Source text:
The Preacher lists four reasons why it is better not to be alone.





Two are better than one because...

Good results in labor

Pick up one another in trouble

Warm one another in cold

Hold up one another in adversity





1. Togetherness Increases the Reward.

Two are better than one because they have a good return for their labor.(Ecclesiastes 4:9).

Two people working together can get more done than one alone. And two can live nearly as cheaply as one.

I'm told that during the Depression, there was a popular song that said, "Potatoes are cheaper, tomatoes are cheaper, now's the time to fall in love." Even the IRS recognizes the advantage of this by giving some tax breaks in that regard. But this principle is not limited to marriage. It relates to ANY type of partnership.

2. Togetherness Provides help in time of Trouble.

For if either of them falls, the one will lift up his companion. But woe to the one who falls when there is not another to lift him up. (Ecclesiastes 4:10).

In the fire service, we do everything in TEAMS. The number one rule of fire fighting is that you never freelance - you never go into anything alone. This way, if you get into difficulty, there is a partner to help you.

3. Togetherness Warms Body and Soul.

Furthermore, if two lie down together they keep warm, but how can one be warm alone? (Ecclesiastes 4:11).

Take two coals, heat them up and then separate them and what happens? Their heat will be extinguished. They cannot generate sufficient heat when they are alone.

I've noticed that my wife and I do a lot more cuddling when it's cold. Why? Because of shared bodily warmth. That is true both physically, emotionally and spiritually.

That is why it is so important for the church to meet together. We come together to create a bonfire of fellowship that we might set one another aflame with a zeal for serving the Lord.

4. Togetherness holds up under Attack.

And if one can overpower him who is alone, two can resist him. A cord of three strands is not quickly torn apart. (Ecclesiastes 4:12).

If two is better than one, then what is better than two? THREE! That is the definition of the Church - Jesus said, "Where two or three have gathered together in My name, there I am in their midst" (Matthew 18:20).



13 A poor yet wise lad is better than an old and foolish king who no longer knows how to receive instruction.

14 For he has come out of prison to become king, even though he was born poor in his kingdom.

15 I have seen all the living under the sun throng to the side of the second lad who replaces him.

16 There is no end to all the people, to all who were before them, and even the ones who will come later will not be happy with him, for this too is vanity and striving after wind. (Ecclesiastes 4:13-16).

Now Solomon moves from the general to the specific. He gets personal. He uses HIMSELF as an example. After all, HE is the king. And here are the life lessons which he learned as king. They apply both to kings as well as to leaders in any endeavor.

1. Wisdom is very important to a leader.

It is better to be on the bottom and to be wise than to be on top and to be foolish. Why? Because if you are wise, then you will be able to make your own way to the top and then you will know what to do when you get there.

The king in Solomon's illustration is an old and foolish man. There is a lesson here. It is that age does not necessarily bring wisdom. The only thing that comes automatically with age is wrinkles. Age can be accompanied with a mule-headed stubbornness and there is no fool like an old fool.

2. Everyone admires the self-made man; the one who achieved success on his own.

No one admires the fellow who had it all handed to him. This is the contrast which Solomon presents.

Supplied material:
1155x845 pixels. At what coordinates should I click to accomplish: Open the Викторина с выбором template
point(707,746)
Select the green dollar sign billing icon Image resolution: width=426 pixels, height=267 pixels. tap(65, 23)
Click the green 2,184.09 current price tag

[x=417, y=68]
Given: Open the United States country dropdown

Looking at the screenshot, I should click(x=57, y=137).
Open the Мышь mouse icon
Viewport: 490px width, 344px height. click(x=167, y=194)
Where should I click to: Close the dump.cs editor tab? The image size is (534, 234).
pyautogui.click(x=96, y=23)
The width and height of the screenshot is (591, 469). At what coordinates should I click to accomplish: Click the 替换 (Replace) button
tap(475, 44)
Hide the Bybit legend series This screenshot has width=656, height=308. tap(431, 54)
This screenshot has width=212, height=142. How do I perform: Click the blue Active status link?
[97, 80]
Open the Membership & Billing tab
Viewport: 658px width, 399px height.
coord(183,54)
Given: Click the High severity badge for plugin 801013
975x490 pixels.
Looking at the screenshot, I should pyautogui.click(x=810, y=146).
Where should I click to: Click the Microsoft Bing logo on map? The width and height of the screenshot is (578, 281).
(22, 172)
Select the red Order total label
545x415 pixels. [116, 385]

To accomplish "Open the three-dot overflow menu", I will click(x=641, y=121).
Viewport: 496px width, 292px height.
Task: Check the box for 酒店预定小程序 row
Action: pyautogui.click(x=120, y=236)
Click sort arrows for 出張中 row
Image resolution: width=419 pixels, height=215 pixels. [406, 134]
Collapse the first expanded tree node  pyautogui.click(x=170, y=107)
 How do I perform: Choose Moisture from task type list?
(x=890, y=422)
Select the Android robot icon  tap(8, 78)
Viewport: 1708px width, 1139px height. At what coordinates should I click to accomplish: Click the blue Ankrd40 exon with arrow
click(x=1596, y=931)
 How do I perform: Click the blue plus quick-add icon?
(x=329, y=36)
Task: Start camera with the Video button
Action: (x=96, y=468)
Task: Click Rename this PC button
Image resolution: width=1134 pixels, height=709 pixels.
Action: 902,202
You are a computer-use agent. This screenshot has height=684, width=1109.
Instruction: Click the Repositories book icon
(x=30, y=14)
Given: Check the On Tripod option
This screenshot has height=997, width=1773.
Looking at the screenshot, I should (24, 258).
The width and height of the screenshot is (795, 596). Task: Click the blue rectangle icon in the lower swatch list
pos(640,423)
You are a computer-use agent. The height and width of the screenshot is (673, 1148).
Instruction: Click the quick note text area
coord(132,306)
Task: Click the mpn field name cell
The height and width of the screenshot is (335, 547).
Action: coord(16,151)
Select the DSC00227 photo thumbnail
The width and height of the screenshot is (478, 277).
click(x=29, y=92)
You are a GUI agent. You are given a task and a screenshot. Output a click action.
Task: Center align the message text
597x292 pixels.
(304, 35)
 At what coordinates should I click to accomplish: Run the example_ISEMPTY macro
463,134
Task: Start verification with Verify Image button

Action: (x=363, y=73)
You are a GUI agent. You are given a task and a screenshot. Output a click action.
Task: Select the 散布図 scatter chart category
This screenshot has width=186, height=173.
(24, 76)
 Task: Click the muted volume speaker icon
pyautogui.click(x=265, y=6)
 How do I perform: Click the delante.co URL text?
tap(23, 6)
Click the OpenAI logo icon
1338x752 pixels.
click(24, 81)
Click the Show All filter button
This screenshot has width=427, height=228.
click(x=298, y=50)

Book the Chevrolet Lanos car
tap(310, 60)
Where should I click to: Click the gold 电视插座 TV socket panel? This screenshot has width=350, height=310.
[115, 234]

Tasks for this exercise:
[A] In the passage on Ecclesiastes 4, what is the number one rule of fire fighting?
[B] Gather every line of the listing that contains the string "button".

Responses in order:
[A] You never freelance: you never go into anything alone.

[B]
The width and height of the screenshot is (591, 469). At what coordinates should I click to accomplish: Click the 替换 (Replace) button
Task: Start camera with the Video button
Task: Click Rename this PC button
Task: Start verification with Verify Image button
Click the Show All filter button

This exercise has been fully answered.